## Brief
Rewrite the lines between the one holding "Open the sys-clk manager circuit-board icon" and the one holding "click(1275, 89)", inclusive, replacing "paper plane" with "envelope" and leaving everything else as it is.

## Material provided
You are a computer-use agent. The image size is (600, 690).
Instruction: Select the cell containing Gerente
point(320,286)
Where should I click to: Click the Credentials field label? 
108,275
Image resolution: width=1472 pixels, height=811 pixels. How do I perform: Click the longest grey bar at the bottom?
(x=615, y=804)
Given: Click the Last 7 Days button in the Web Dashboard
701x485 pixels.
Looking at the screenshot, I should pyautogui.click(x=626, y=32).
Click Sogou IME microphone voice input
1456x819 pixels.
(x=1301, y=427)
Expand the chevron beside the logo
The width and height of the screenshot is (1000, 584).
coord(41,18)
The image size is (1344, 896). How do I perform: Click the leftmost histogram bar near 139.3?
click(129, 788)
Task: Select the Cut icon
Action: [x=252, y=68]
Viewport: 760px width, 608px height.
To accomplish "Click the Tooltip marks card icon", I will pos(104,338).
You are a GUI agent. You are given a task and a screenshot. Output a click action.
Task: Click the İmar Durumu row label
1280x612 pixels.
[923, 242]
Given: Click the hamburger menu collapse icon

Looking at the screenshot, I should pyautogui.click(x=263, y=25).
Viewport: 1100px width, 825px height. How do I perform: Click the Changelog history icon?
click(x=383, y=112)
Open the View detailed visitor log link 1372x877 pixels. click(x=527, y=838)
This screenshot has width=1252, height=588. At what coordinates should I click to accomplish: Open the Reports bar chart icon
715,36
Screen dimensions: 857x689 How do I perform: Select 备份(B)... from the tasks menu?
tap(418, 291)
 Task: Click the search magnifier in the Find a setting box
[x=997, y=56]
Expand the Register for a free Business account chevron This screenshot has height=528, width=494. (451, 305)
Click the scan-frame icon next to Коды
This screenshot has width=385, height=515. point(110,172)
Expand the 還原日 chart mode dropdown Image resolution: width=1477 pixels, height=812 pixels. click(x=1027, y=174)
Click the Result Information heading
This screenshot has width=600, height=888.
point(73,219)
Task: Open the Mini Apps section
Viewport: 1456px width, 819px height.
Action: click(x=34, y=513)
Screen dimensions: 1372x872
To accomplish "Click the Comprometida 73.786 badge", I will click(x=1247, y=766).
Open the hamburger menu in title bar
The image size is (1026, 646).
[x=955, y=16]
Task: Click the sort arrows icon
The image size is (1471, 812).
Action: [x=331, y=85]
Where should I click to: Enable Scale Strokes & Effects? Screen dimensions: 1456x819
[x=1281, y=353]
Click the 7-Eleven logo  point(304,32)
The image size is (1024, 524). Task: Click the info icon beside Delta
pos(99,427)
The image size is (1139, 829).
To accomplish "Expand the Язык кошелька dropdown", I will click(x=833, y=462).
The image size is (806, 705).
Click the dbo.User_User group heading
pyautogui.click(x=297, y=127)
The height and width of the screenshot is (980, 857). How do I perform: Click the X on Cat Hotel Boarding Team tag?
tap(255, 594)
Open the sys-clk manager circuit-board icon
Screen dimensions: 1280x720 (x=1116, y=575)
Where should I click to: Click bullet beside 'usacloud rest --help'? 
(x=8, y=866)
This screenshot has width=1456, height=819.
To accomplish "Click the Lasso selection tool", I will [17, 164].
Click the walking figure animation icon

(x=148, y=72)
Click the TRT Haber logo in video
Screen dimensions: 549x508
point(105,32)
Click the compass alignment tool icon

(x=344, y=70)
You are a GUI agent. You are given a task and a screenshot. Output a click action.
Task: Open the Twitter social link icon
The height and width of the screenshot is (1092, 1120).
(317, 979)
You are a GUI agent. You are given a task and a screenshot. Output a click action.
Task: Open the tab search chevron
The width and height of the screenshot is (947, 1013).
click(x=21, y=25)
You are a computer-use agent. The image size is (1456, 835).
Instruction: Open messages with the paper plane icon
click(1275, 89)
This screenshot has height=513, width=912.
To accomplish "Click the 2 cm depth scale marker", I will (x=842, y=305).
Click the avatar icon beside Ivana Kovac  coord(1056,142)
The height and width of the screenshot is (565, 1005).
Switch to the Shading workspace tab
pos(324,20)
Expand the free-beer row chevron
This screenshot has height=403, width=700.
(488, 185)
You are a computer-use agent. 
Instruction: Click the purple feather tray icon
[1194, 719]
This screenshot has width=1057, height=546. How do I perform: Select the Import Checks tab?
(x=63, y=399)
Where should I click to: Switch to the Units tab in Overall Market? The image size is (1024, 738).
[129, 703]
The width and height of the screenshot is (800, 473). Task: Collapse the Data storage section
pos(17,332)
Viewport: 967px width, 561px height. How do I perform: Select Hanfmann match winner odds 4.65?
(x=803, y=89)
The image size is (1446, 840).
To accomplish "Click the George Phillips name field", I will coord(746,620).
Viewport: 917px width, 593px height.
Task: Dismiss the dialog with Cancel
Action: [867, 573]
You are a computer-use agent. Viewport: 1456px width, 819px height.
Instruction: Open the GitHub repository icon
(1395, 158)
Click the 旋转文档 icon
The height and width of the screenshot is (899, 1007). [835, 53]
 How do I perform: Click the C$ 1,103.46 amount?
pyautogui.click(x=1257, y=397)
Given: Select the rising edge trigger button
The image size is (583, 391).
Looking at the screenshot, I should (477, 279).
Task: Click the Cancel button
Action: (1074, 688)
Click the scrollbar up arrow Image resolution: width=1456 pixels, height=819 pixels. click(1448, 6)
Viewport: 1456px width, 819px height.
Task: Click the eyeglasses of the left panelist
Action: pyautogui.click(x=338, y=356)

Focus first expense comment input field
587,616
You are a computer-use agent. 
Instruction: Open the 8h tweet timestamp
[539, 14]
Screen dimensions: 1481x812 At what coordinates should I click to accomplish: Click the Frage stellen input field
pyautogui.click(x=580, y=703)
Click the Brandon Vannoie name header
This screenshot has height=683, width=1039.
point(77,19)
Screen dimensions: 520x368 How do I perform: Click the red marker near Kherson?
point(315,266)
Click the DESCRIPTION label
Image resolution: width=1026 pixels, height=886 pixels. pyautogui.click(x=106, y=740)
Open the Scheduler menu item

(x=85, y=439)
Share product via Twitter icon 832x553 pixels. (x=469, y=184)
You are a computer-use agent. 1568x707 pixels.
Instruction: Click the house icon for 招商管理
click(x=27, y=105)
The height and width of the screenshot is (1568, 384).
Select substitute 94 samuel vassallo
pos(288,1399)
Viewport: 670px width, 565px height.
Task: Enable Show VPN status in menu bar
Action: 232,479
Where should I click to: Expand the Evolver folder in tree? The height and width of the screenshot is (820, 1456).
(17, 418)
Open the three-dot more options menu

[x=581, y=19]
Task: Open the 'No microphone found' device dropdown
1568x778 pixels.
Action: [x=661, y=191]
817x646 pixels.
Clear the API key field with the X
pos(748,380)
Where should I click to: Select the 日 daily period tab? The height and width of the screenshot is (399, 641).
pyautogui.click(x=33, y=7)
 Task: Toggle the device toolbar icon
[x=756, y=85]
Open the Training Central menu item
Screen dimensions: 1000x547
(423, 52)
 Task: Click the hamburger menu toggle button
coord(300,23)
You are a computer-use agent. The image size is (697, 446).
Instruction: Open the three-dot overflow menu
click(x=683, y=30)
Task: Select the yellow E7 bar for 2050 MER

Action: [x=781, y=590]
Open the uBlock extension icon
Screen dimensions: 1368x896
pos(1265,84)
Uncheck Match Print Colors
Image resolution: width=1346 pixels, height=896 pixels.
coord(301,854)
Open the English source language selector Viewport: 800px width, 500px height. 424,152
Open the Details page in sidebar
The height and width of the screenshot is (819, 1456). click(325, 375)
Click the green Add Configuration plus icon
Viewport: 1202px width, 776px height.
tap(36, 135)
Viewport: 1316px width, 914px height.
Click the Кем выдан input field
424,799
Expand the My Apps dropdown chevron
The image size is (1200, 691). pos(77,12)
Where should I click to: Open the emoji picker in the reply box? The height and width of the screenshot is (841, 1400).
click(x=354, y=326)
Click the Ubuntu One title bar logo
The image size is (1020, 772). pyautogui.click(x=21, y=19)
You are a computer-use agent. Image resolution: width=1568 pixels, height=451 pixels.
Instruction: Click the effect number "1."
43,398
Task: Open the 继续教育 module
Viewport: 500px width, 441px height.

## The output
Open the sys-clk manager circuit-board icon
Screen dimensions: 1280x720 (x=1116, y=575)
Where should I click to: Click bullet beside 'usacloud rest --help'? 
(x=8, y=866)
This screenshot has width=1456, height=819.
To accomplish "Click the Lasso selection tool", I will [17, 164].
Click the walking figure animation icon

(x=148, y=72)
Click the TRT Haber logo in video
Screen dimensions: 549x508
point(105,32)
Click the compass alignment tool icon

(x=344, y=70)
You are a GUI agent. You are given a task and a screenshot. Output a click action.
Task: Open the Twitter social link icon
The height and width of the screenshot is (1092, 1120).
(317, 979)
You are a GUI agent. You are given a task and a screenshot. Output a click action.
Task: Open the tab search chevron
The width and height of the screenshot is (947, 1013).
click(x=21, y=25)
You are a computer-use agent. The image size is (1456, 835).
Instruction: Open messages with the envelope icon
click(1275, 89)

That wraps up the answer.